#### Your objective:
Return the opening lines of the material, word for word. End with the line that contains "You are a computer-use".

#### Data provided:
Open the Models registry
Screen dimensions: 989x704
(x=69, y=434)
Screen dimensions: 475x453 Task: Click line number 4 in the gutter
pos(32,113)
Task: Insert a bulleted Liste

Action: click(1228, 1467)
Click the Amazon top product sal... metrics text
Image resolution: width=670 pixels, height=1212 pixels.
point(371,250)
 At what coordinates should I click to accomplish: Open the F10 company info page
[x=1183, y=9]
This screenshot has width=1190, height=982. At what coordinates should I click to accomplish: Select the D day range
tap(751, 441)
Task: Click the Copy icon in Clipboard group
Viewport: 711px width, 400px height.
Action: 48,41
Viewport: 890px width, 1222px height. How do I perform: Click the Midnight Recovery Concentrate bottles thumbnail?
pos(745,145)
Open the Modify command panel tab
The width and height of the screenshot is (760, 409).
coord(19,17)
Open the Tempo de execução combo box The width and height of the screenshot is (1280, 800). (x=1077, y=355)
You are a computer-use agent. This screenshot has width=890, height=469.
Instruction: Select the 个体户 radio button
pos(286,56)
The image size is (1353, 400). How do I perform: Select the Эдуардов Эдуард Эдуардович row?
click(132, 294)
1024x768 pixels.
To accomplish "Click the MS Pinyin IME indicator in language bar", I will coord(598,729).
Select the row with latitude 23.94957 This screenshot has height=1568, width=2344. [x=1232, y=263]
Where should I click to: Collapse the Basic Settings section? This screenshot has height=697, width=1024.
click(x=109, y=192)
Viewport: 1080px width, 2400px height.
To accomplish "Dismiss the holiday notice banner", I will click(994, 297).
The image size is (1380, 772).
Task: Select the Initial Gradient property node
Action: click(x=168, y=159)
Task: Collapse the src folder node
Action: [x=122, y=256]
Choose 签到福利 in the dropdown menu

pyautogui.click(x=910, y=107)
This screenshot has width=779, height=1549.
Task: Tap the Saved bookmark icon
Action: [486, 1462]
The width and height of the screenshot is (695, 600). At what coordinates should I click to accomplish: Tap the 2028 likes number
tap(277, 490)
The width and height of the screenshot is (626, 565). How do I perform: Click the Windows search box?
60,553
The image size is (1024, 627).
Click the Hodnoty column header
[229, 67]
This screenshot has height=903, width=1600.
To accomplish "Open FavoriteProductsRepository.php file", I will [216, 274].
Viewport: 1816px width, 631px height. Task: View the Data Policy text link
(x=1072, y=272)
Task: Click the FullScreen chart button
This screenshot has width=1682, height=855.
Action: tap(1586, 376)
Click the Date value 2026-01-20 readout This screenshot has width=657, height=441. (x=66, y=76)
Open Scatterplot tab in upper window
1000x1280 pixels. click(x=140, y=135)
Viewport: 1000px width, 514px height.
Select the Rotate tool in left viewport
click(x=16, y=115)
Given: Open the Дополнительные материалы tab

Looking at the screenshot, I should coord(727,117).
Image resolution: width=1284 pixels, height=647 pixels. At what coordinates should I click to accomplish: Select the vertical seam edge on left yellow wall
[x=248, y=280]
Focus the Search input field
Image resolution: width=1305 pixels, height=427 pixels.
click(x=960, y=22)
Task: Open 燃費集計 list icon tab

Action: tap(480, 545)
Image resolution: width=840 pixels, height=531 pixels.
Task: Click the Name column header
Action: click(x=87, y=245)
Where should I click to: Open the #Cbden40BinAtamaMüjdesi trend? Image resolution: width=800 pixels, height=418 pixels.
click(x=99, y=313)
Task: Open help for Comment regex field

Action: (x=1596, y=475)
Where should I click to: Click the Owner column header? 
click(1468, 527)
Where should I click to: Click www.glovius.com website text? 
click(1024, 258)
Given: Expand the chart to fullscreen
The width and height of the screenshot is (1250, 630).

#### Expected answer:
Open the Models registry
Screen dimensions: 989x704
(x=69, y=434)
Screen dimensions: 475x453 Task: Click line number 4 in the gutter
pos(32,113)
Task: Insert a bulleted Liste

Action: click(1228, 1467)
Click the Amazon top product sal... metrics text
Image resolution: width=670 pixels, height=1212 pixels.
point(371,250)
 At what coordinates should I click to accomplish: Open the F10 company info page
[x=1183, y=9]
This screenshot has width=1190, height=982. At what coordinates should I click to accomplish: Select the D day range
tap(751, 441)
Task: Click the Copy icon in Clipboard group
Viewport: 711px width, 400px height.
Action: 48,41
Viewport: 890px width, 1222px height. How do I perform: Click the Midnight Recovery Concentrate bottles thumbnail?
pos(745,145)
Open the Modify command panel tab
The width and height of the screenshot is (760, 409).
coord(19,17)
Open the Tempo de execução combo box The width and height of the screenshot is (1280, 800). (x=1077, y=355)
You are a computer-use agent. This screenshot has width=890, height=469.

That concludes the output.